--- DATA LINES ---
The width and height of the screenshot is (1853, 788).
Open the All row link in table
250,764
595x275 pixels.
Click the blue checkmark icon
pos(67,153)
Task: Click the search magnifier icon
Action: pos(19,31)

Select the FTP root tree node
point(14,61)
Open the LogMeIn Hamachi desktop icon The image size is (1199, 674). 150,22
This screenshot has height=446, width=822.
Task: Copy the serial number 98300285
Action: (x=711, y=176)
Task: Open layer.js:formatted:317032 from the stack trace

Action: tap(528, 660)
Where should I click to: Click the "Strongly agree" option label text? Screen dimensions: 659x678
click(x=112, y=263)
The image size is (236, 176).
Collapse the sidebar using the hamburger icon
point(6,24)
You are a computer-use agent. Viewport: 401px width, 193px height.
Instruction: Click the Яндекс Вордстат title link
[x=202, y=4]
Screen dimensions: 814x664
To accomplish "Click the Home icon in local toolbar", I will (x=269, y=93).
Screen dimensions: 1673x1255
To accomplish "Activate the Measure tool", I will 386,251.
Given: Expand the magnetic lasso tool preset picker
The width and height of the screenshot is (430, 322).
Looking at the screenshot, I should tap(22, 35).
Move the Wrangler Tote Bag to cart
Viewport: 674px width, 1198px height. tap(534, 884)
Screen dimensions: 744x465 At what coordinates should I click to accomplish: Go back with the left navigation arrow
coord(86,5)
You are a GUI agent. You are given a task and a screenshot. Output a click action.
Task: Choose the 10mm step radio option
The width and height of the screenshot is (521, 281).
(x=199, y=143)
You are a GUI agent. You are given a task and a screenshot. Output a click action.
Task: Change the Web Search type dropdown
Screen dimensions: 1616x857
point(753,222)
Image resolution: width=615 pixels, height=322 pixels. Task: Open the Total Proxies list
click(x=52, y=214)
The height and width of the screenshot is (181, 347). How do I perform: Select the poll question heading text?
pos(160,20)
---
__PROBLEM__: Update the rows so that each "Screen dimensions" becomes "Display size", and keep every other part the same.

__SOLVED PROBLEM__:
The width and height of the screenshot is (1853, 788).
Open the All row link in table
250,764
595x275 pixels.
Click the blue checkmark icon
pos(67,153)
Task: Click the search magnifier icon
Action: pos(19,31)

Select the FTP root tree node
point(14,61)
Open the LogMeIn Hamachi desktop icon The image size is (1199, 674). 150,22
This screenshot has height=446, width=822.
Task: Copy the serial number 98300285
Action: (x=711, y=176)
Task: Open layer.js:formatted:317032 from the stack trace

Action: tap(528, 660)
Where should I click to: Click the "Strongly agree" option label text? Display size: 659x678
click(x=112, y=263)
The image size is (236, 176).
Collapse the sidebar using the hamburger icon
point(6,24)
You are a computer-use agent. Viewport: 401px width, 193px height.
Instruction: Click the Яндекс Вордстат title link
[x=202, y=4]
Display size: 814x664
To accomplish "Click the Home icon in local toolbar", I will (x=269, y=93).
Display size: 1673x1255
To accomplish "Activate the Measure tool", I will 386,251.
Given: Expand the magnetic lasso tool preset picker
The width and height of the screenshot is (430, 322).
Looking at the screenshot, I should tap(22, 35).
Move the Wrangler Tote Bag to cart
Viewport: 674px width, 1198px height. tap(534, 884)
Display size: 744x465 At what coordinates should I click to accomplish: Go back with the left navigation arrow
coord(86,5)
You are a GUI agent. You are given a task and a screenshot. Output a click action.
Task: Choose the 10mm step radio option
The width and height of the screenshot is (521, 281).
(x=199, y=143)
You are a GUI agent. You are given a task and a screenshot. Output a click action.
Task: Change the Web Search type dropdown
Display size: 1616x857
point(753,222)
Image resolution: width=615 pixels, height=322 pixels. Task: Open the Total Proxies list
click(x=52, y=214)
The height and width of the screenshot is (181, 347). How do I perform: Select the poll question heading text?
pos(160,20)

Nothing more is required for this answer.